**Article:**
Geo-redundant storage (GRS) stores 3 copies of the data in a data centre in one region, like LRS, but then asynchronously copies to another region (the paired region, most regions have one) and have 3 copies in a data centre there too. GRS offers durability for storage resources of at least 99.99999999999999% (16 9’s) over a given year. Read and write availability is at least 99.9%*.

Read-access-geo-redundant (RA-GRS) is the same replication method as GRS but you can read the data from the secondary region. This could have advantages from bringing the data close to the user scenario and means data can be accessed without having to initiate a failover, as would be the case for plain GRS (or GZRS). By adding read access to the secondary location, this increases read availability to at least 99.99%*.

Geo-zone-redundant storage (GZRS) as the same suggests is a combination of ZRS and GRS, where there are 3 copies of the data spread over availability zones in the primary region and 3 copies in a single data centre at the secondary location (LRS arrangement). The durability for this method is also at least 99.99999999999999% (16 9’s). Read and write availability is at least 99.9%*.

Read-access geo-zone-redundant storage (RA-GZRS) enhances GZRS by allowing read access at the secondary location without a failover. By adding read access to the secondary location, this increases read availability to at least 99.99%*.

For premium storage, only LRS and ZRS options are available due to the performance requirement. Azure managed disks and Azure elastic SAN also are limited to LRS and ZRS.

* 99% for cool tier.

Block blobs, append blobs, page blobs, queue storage, table storage and Azure file storage. What are the different storage types and when might I use them?

Blobs are stored in a security boundary called a container, where you can set access permissions. There are 3 types of blob: block, append and page. They can be accessed by users and client apps via http or https. There are multiple methods for access including via the Azure Storage REST API, Azure PowerShell, Azure CLI, or an Azure Storage client library which are available for a number of popular programming languages. Blob storage is a flat filesystem but can be made to emulate a folder structure by prefixing the filename with a would-be folder followed by “/” for example images/hello.jpg.

Block blobs are a popular storage type in any cloud provider. They are ideal for storing any unstructured files such as images, text, and video. Typically these will be used to host content for a website or app or streaming audio and video. Blobs can be as big are 190.7TiB.

Next is append blobs which are optimised for appends to files as opposed to random access writes – useful for things like logging. The maximum size for an append blob is slightly more than 195 GiB.

Page blobs store virtual hard drive (VHD) for Azure virtual machine disks and can be up to 8 TiB in size. Although this was once the way for WM disks, this method (unmanaged disks), is being deprecated, with managed disks being a simpler to setup option where the storage account is abstracted away and size and performance are easier to adjust.

Entries on finding words and elements:
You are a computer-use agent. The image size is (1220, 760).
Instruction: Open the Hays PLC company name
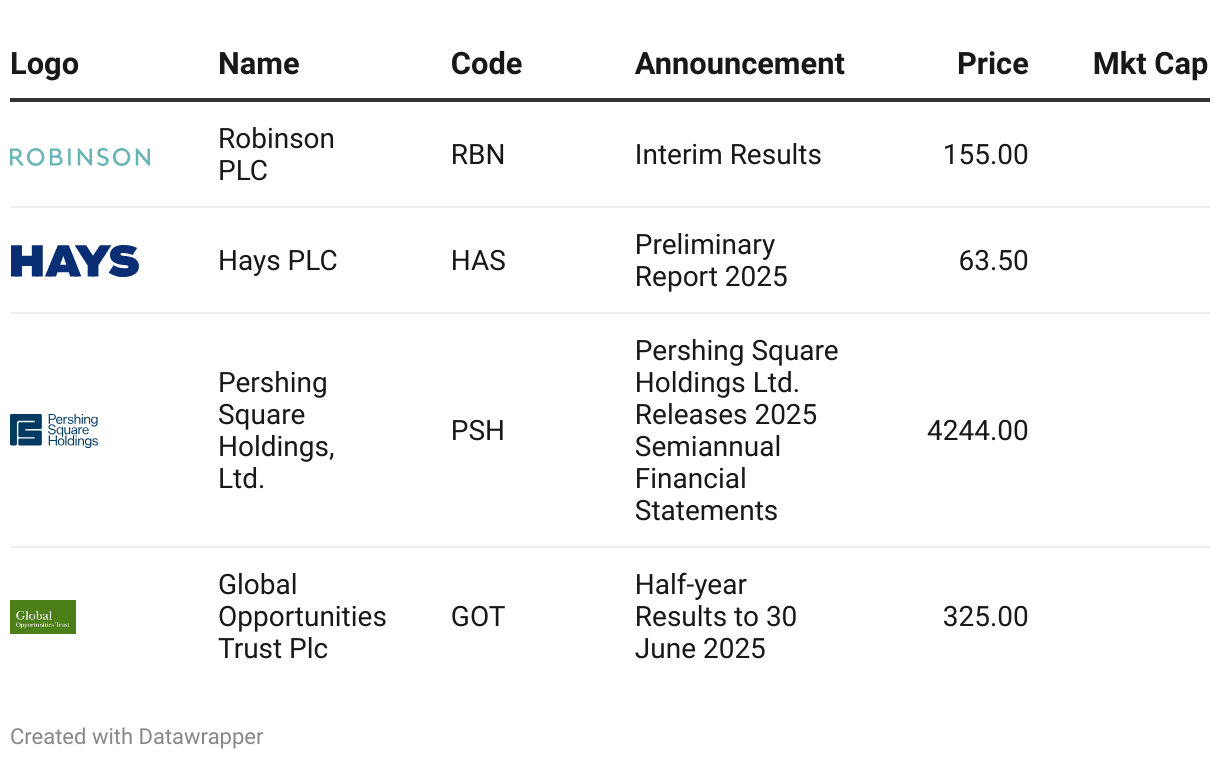(x=278, y=261)
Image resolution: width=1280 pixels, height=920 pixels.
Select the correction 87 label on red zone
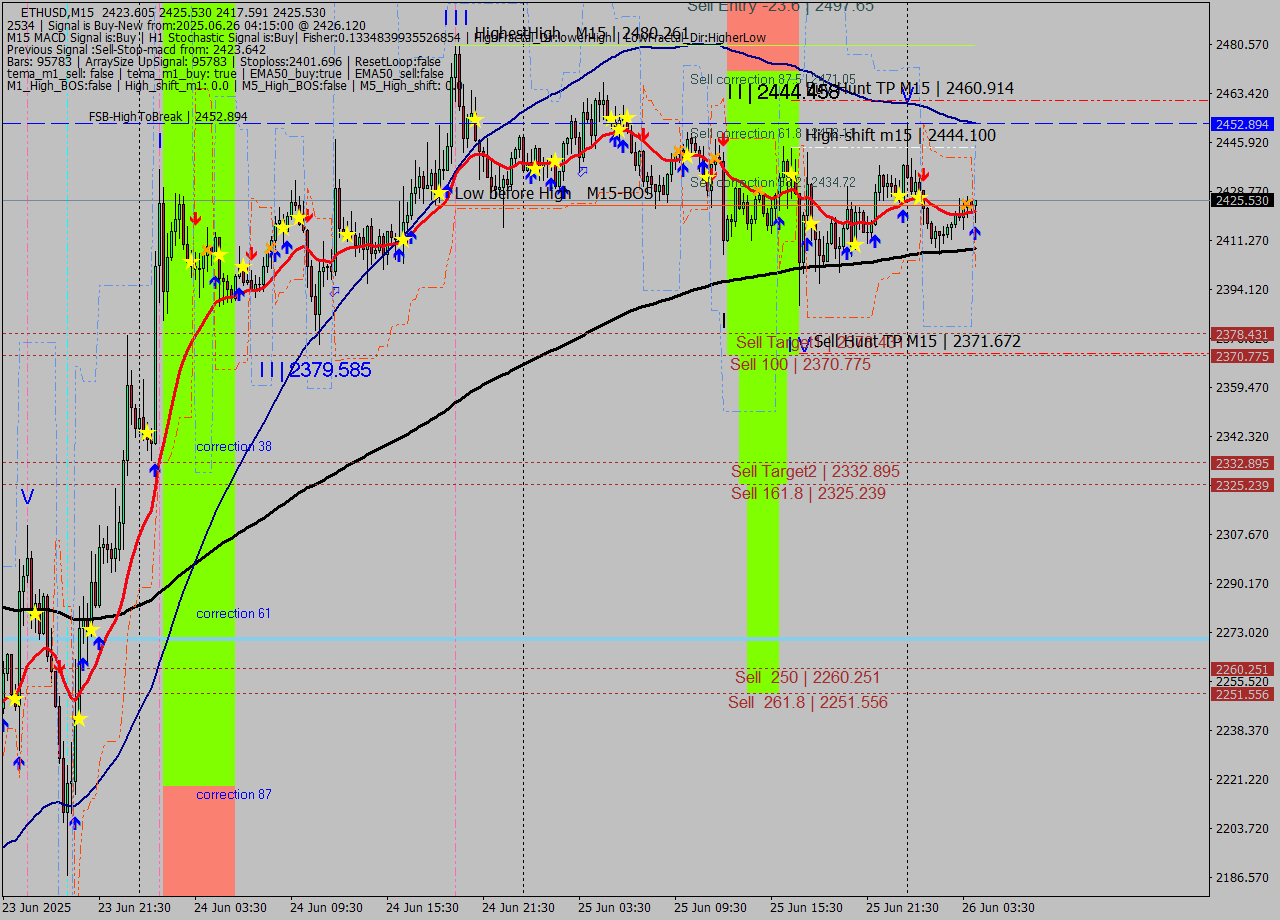tap(233, 794)
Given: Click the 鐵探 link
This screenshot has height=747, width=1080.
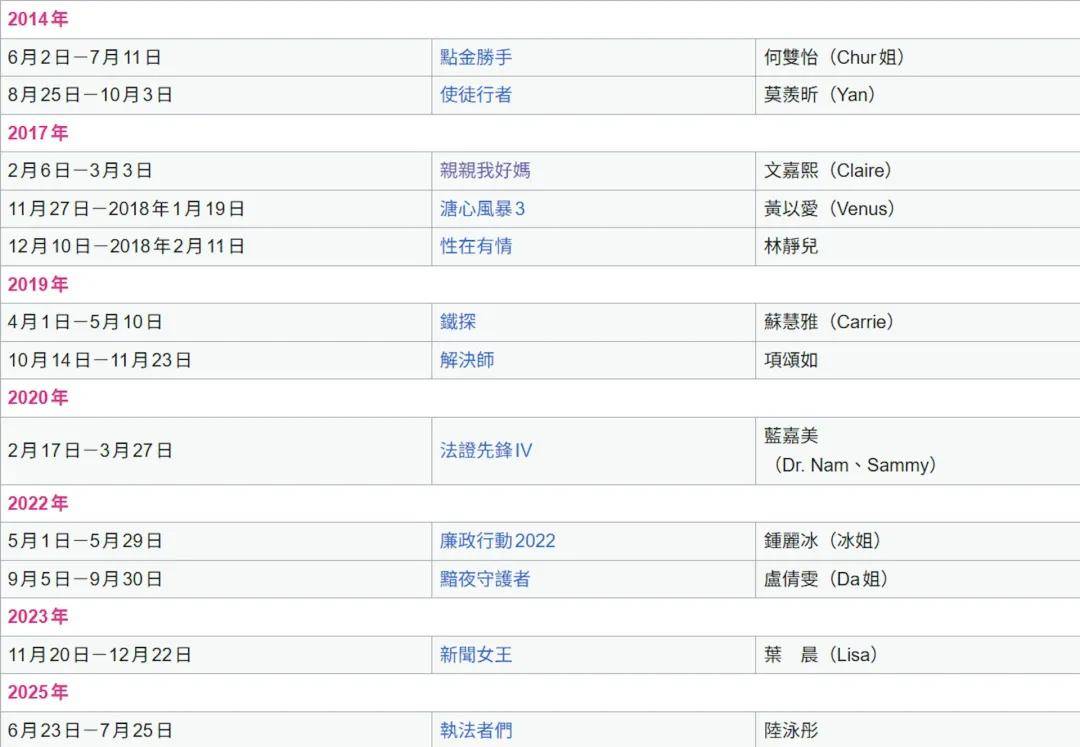Looking at the screenshot, I should pyautogui.click(x=458, y=322).
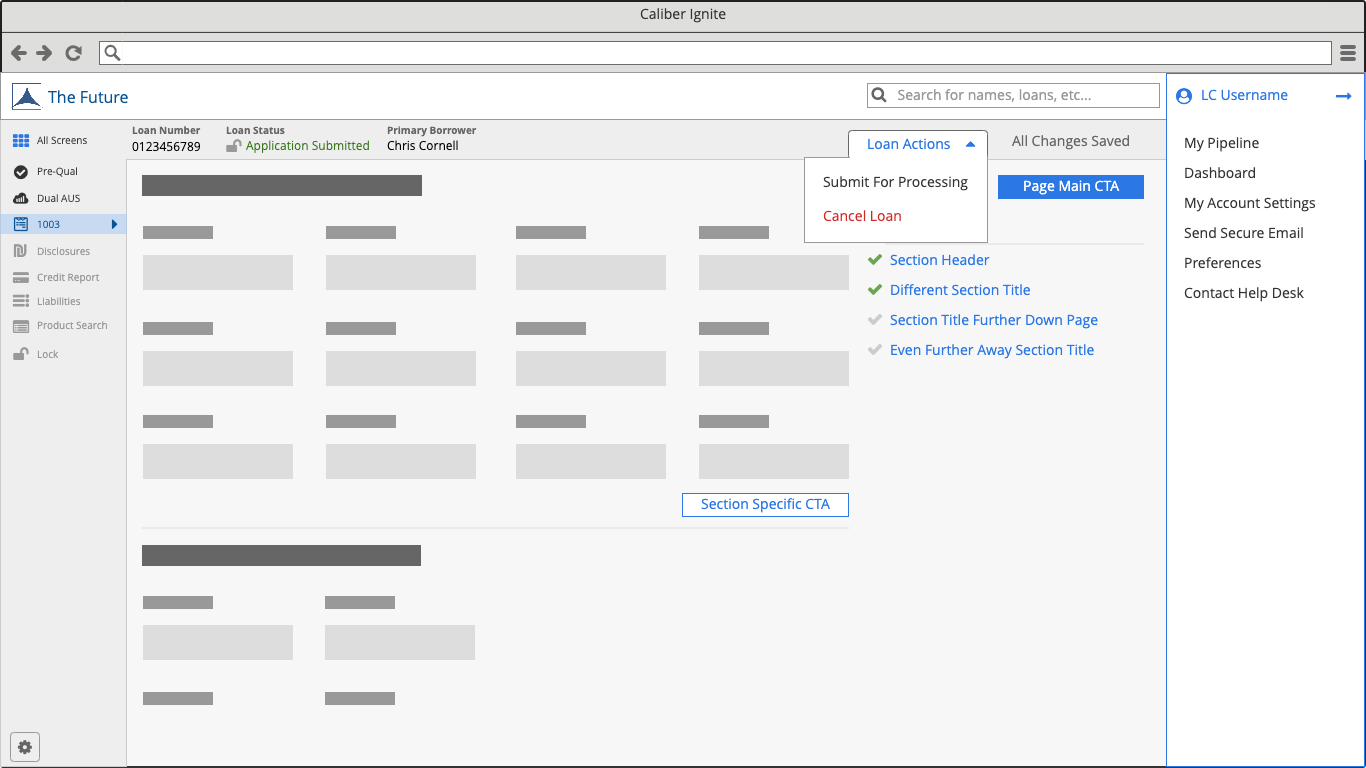Open the browser hamburger menu icon
This screenshot has height=768, width=1366.
pos(1348,53)
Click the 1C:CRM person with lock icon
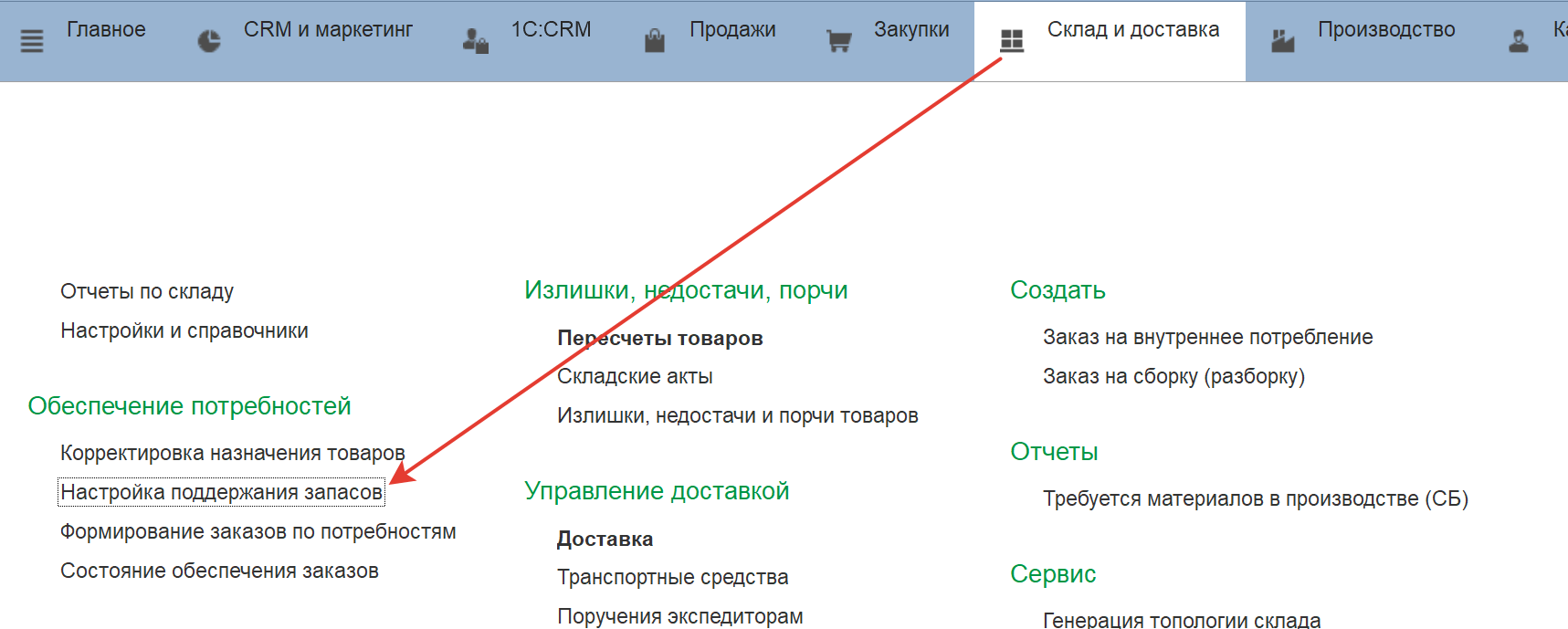Viewport: 1568px width, 629px height. pos(475,41)
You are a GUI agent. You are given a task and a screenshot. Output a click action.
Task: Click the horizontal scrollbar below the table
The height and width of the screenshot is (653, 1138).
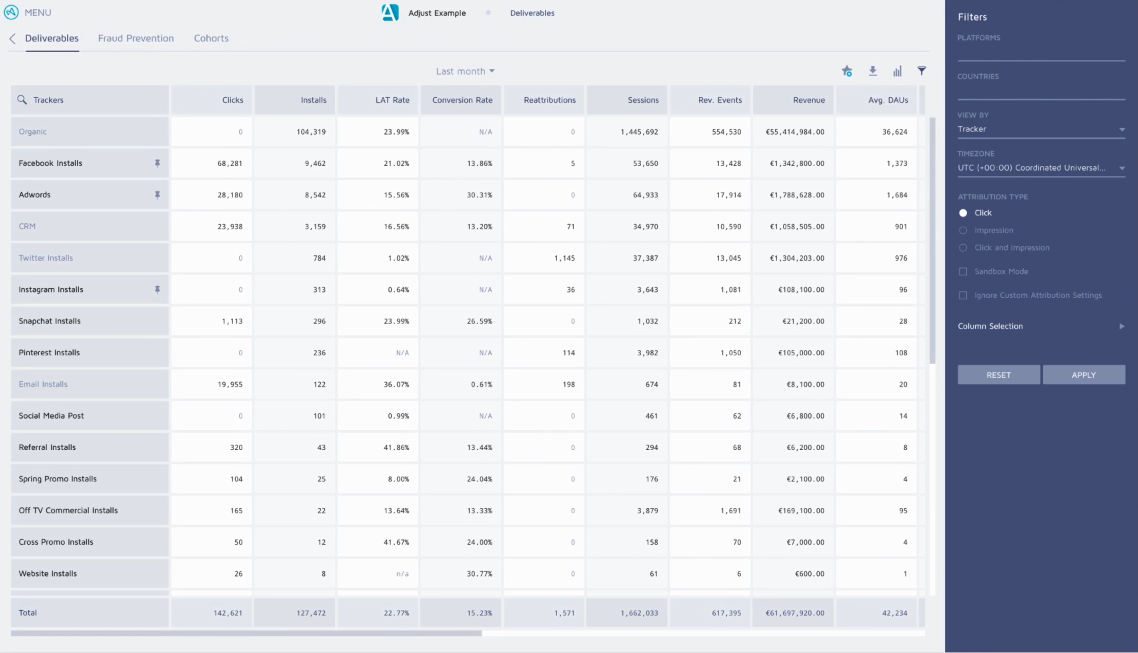point(246,633)
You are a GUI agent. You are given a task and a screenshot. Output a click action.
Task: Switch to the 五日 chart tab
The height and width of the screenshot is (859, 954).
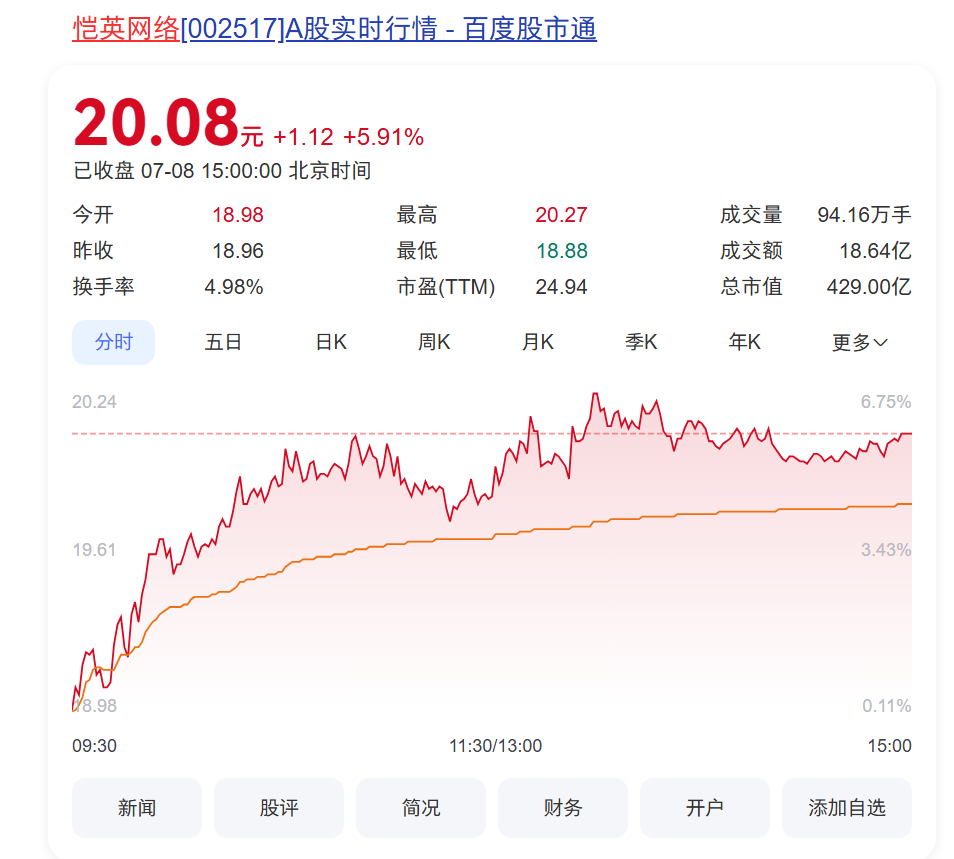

**Given instruction:** Update the Azure storage article by writing out the passage starting at "For premium storage, only" and ending at "I use them?" again, with "premium storage" replaced by "Premium SSD storage".

**Final result:**
For Premium SSD storage, only LRS and ZRS options are available due to the performance requirement. Azure managed disks and Azure elastic SAN also are limited to LRS and ZRS.

* 99% for cool tier.

Block blobs, append blobs, page blobs, queue storage, table storage and Azure file storage. What are the different storage types and when might I use them?